"To była dużo większa trauma". Żona Krawczyka ujawnia

Krzysztof Krawczyk i jego żona Ewa byli razem blisko 40 lat. Po jego śmierci wdowa nie ukrywała swojego bólu, otwarcie mówiąc o uczuciach. W najnowszym wywiadzie także wspomina o uczuciu, jakie łączyło ją z mężem.

Ewa Krawczyk opowiedziała o swojej relacji z mężem
Ewa Krawczyk opowiedziała o swojej relacji z mężem
Źródło zdjęć: © AKPA

07.12.2023 | aktual.: 07.12.2023 11:24

Krzysztof Krawczyk zmarł 5 kwietnia 2021 roku, a jego śmierć poruszyła tysiące fanów. Była też ogromnym ciosem dla jego bliskich, czego nigdy nie ukrywała jego żona Ewa. Para była niemalże nierozłączna przez blisko 40 lat, a po odejściu muzyka wdowa zajęła się m.in. dbaniem o jego spuściznę artystyczną. W najnowszym wywiadzie Ewa Krawczyk opowiedziała nie tylko wspólnych chwilach i czasie po śmierci męża, ale i o tym, jak obecnie wygląda jej życie.

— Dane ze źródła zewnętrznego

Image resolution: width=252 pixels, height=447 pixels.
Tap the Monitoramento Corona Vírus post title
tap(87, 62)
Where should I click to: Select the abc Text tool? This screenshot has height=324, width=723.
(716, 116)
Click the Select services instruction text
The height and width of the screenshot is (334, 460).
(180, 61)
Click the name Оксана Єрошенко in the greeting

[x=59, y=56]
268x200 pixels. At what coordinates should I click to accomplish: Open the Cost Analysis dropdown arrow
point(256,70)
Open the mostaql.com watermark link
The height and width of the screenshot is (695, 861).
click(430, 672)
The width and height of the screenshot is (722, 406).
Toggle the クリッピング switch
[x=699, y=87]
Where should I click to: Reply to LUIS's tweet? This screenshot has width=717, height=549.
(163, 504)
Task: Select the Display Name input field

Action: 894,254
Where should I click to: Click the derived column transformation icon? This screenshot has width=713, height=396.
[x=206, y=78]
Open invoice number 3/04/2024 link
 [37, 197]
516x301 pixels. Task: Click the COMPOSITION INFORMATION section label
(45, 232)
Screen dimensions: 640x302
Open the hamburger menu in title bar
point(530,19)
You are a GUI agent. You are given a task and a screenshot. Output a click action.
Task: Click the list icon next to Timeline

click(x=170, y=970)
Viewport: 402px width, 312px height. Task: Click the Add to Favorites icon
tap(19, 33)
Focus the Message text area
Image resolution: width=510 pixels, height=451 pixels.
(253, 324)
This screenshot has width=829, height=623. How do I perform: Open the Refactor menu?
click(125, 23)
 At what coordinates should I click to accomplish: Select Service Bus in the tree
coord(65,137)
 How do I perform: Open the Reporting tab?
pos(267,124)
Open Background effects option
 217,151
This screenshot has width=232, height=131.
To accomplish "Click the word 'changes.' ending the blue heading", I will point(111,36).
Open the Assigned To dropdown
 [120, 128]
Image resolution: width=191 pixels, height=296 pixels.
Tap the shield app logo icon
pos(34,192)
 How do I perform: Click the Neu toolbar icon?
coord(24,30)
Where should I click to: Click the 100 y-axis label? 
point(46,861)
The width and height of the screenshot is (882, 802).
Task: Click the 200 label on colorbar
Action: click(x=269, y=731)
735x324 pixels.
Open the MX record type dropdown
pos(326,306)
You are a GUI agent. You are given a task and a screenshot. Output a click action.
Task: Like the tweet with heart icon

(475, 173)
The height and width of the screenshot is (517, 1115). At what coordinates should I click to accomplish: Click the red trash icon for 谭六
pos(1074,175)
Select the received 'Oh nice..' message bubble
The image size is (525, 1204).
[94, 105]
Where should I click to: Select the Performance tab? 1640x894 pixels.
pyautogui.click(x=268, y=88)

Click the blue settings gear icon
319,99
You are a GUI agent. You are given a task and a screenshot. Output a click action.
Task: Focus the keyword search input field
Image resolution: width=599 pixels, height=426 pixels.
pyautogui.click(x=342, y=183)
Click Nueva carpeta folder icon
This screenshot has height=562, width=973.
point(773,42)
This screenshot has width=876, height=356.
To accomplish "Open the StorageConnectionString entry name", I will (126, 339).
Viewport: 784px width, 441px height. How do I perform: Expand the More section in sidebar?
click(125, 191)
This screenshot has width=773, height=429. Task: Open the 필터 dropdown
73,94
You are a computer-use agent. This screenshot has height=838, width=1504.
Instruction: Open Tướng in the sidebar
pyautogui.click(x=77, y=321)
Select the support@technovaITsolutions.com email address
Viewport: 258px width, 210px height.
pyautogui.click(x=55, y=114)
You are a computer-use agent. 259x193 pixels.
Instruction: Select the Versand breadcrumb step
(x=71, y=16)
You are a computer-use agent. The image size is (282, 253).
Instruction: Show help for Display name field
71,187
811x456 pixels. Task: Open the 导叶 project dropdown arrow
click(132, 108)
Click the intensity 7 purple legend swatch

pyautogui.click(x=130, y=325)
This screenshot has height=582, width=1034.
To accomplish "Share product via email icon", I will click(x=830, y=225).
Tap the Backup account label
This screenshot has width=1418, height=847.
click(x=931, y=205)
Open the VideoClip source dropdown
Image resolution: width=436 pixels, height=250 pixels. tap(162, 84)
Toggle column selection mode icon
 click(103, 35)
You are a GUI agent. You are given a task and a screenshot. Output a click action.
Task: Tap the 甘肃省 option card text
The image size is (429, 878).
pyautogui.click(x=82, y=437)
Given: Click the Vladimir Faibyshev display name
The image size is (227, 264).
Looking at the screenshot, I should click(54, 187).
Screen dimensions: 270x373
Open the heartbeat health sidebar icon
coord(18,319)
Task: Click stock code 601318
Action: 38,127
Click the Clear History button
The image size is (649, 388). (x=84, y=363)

Ewa Krawczyk o śmierci męża. Poruszające wyznanie

W najnowszym wywiadzie dla "Vivy" Ewa Krawczyk przyznała, że nie ma słów, które mogłyby w pełni wyrazić jej smutek po śmierci męża. "To była dużo większa trauma niż po śmierci mojej mamy. Wtedy jednak Krzysztof odwołał swoje koncerty, żeby być przy mnie. A jak odszedł, zostałam sama" - wyznała.

Dalsza część artykułu pod materiałem wideo

Dodała, że Krzysztof Krawczyk był najważniejszym człowiekiem w jej życiu. "Byliśmy ze sobą non stop, wspieraliśmy się nawzajem. Poświęciłam się Krzysiowi całkowicie, żyłam jego życiem" - powiedziała.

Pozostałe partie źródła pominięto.